* 阅读文本
=-=-=

实验5

##实验任务1

#代码

publisher.hpp

#pragma once

#include <string>

// 发行/出版物类：Publisher （抽象类）
class Publisher {
public:
    Publisher(const std::string &name_ = "");            // 构造函数
    virtual ~Publisher() = default;

public:
    virtual void publish() const = 0;                 // 纯虚函数，作为接口继承
    virtual void use() const = 0;                     // 纯虚函数，作为接口继承

protected:
    std::string name;    // 发行/出版物名称
};

// 图书类: Book
class Book: public Publisher {
public:
    Book(const std::string &name_ = "", const std::string &author_ = "");  // 构造函数

public:
    void publish() const override;        // 接口
    void use() const override;            // 接口

private:
    std::string author;          // 作者
};

// 电影类: Film
class Film: public Publisher {
public:
    Film(const std::string &name_ = "", const std::string &director_ = "");   // 构造函数

public:
    void publish() const override;    // 接口
    void use() const override;        // 接口            

private:
    std::string director;        // 导演
};


// 音乐类：Music
class Music: public Publisher {
public:
    Music(const std::string &name_ = "", const std::string &artist_ = "");

public:
    void publish() const override;        // 接口
    void use() const override;            // 接口

private:
    std::string artist;      // 音乐艺术家名称
};

publisher.cpp

#include <iostream>
#include <string>
#include "publisher.hpp"

// Publisher类：实现
Publisher::Publisher(const std::string &name_): name {name_} {
}


// Book类: 实现
Book::Book(const std::string &name_ , const std::string &author_ ): Publisher{name_}, author{author_} {
}

void Book::publish() const {
    std::cout << "Publishing book《" << name << "》 by " << author << '\n';
}

void Book::use() const {
    std::cout << "Reading book 《" << name << "》 by " << author << '\n';
}


// Film类：实现
Film::Film(const std::string &name_, const std::string &director_):Publisher{name_},director{director_} {
}

void Film::publish() const {
    std::cout << "Publishing film <" << name << "> directed by " << director << '\n';
}

void Film::use() const {
    std::cout << "Watching film <" << name << "> directed by " << director << '\n';
}


// Music类：实现
Music::Music(const std::string &name_, const std::string &artist_): Publisher{name_}, artist{artist_} {
}

void Music::publish() const {
    std::cout << "Publishing music <" << name << "> by " << artist << '\n';
}

void Music::use() const {
    std::cout << "Listening to music <" << name << "> by " << artist << '\n';
}

task1.cpp

#include <memory>
#include <iostream>
#include <vector>
#include "publisher.hpp"

=-=-=

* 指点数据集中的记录
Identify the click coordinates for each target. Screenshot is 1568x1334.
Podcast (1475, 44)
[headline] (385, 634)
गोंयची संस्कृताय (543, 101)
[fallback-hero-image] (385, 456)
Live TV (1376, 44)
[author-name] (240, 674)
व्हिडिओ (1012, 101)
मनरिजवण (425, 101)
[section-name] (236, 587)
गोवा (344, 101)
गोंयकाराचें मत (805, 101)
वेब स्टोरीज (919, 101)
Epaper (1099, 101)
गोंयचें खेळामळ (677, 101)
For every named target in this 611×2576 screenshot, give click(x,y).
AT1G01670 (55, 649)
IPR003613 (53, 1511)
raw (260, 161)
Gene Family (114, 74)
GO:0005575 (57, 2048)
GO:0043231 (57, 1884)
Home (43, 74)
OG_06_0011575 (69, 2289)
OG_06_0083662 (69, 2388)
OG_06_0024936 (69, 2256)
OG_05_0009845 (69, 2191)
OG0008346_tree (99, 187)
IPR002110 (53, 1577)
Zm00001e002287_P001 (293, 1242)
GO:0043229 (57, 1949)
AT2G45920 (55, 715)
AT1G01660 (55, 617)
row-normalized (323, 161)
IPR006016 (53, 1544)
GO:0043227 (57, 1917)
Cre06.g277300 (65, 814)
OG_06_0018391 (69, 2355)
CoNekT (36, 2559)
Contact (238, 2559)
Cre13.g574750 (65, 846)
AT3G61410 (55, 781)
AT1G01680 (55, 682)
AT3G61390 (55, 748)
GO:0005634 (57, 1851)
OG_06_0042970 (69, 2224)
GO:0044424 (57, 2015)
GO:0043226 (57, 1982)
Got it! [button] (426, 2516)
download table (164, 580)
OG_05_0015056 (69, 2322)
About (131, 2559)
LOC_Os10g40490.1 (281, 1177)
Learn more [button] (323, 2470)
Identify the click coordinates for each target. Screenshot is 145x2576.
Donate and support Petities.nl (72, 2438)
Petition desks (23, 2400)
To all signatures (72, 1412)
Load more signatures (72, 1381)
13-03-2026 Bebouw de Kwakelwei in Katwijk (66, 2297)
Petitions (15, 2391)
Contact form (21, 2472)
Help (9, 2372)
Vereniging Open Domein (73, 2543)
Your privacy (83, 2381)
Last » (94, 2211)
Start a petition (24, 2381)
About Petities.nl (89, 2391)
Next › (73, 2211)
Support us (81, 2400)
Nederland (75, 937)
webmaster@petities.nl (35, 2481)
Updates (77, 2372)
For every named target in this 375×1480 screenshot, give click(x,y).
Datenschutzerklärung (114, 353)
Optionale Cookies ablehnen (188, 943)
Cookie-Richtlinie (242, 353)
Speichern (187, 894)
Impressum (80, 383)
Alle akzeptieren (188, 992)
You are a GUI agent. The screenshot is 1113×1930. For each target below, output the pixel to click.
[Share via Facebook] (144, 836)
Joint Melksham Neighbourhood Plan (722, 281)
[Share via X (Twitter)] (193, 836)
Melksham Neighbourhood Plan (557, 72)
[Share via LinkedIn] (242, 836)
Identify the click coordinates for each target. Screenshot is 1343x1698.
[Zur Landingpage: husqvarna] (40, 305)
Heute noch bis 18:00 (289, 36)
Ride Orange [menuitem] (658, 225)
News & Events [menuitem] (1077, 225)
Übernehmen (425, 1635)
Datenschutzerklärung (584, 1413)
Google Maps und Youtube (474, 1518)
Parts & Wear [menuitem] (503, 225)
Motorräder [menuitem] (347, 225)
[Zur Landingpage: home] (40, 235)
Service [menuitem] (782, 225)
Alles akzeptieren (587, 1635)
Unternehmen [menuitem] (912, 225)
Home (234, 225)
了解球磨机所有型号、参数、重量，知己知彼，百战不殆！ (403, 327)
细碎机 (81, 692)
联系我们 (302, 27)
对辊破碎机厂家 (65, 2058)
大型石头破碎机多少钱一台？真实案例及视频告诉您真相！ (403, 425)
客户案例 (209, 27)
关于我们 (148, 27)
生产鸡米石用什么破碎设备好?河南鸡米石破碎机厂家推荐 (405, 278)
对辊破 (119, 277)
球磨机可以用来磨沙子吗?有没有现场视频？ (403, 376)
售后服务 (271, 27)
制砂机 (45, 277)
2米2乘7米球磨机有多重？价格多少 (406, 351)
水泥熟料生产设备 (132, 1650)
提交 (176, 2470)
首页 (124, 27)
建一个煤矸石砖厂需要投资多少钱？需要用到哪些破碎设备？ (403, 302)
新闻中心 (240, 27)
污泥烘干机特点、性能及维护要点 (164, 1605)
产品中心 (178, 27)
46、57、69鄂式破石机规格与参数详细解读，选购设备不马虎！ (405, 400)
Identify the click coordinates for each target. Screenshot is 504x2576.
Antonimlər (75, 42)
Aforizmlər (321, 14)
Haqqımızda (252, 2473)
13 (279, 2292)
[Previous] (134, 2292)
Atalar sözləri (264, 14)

=-=-=

* 练习任务 1
请在记录中找到包含“Vereniging Open Domein (73, 2543)”的那一行，从该行开始逐字照抄，直到包含“[Share via LinkedIn] (242, 836)”的那一行为止，首尾两行都要包括在内。
* 练习任务 2
这份关于出版物类继承的 C++ 实验代码在阅读文本中没有写完，请从它停下的地方往下接着写。

* 练习答案 1
Vereniging Open Domein (73, 2543)
Your privacy (83, 2381)
Last » (94, 2211)
Start a petition (24, 2381)
About Petities.nl (89, 2391)
Next › (73, 2211)
Support us (81, 2400)
Nederland (75, 937)
webmaster@petities.nl (35, 2481)
Updates (77, 2372)
For every named target in this 375×1480 screenshot, give click(x,y).
Datenschutzerklärung (114, 353)
Optionale Cookies ablehnen (188, 943)
Cookie-Richtlinie (242, 353)
Speichern (187, 894)
Impressum (80, 383)
Alle akzeptieren (188, 992)
You are a GUI agent. The screenshot is 1113×1930. For each target below, output the pixel to click.
[Share via Facebook] (144, 836)
Joint Melksham Neighbourhood Plan (722, 281)
[Share via X (Twitter)] (193, 836)
Melksham Neighbourhood Plan (557, 72)
[Share via LinkedIn] (242, 836)

* 练习答案 2
void test1() {
   std::vector<Publisher *> v;

   v.push_back(new Book("Harry Potter", "J.K. Rowling"));
   v.push_back(new Film("The Godfather", "Francis Ford Coppola"));
   v.push_back(new Music("Blowing in the wind", "Bob Dylan"));

   for(Publisher *ptr: v) {
        ptr->publish();
        ptr->use();
        std::cout << '\n';
        delete ptr;
   }
}

void test2() {
    std::vector<std::unique_ptr<Publisher>> v;

    v.push_back(std::make_unique<Book>("Harry Potter", "J.K. Rowling"));
    v.push_back(std::make_unique<Film>("The Godfather", "Francis Ford Coppola"));
    v.push_back(std::make_unique<Music>("Blowing in the wind", "Bob Dylan"));

    for(const auto &ptr: v) {
        ptr->publish();
        ptr->use();
        std::cout << '\n';
    }
}

void test3() {
    Book book("A Philosophy of Software Design", "John Ousterhout");
    book.publish();
    book.use();
}

int main() {
    std::cout << "运行时多态：纯虚函数、抽象类\n";

    std::cout << "\n测试1: 使用原始指针\n";
    test1();

    std::cout << "\n测试2: 使用智能指针\n";
    test2();

    std::cout << "\n测试3: 直接使用类\n";
    test3();
}

#运行结果

 （由于我的Dev-c++版本低，std::make_unique<>不能够编译，因此编译运行时将test2()部分给注释起来了）

#问题

1.（1）包含了纯虚函数，

 virtual void publish() const = 0;

 virtual void use() const = 0;

（2）不能编译通过，因为 Publisher 是抽象类，不能直接实例化对象

2.(1)必须实现基类中的两个纯虚函数才能通过编译
void publish() const override; 
void use() const override;

 （2）

 报错的核心是函数签名不匹配，编译器会提示子类的函数没有正确覆写基类的纯虚函数

3.（1）基类指针类型Publisher*

（2）Book Film Music

（3）为了实现多态析构函数，调用基类析构函数前，先调用子类的析构函数，保证对象资源被完整释放；

若删除virtual，将不会调用子类的析构函数，导致子类的资源泄漏。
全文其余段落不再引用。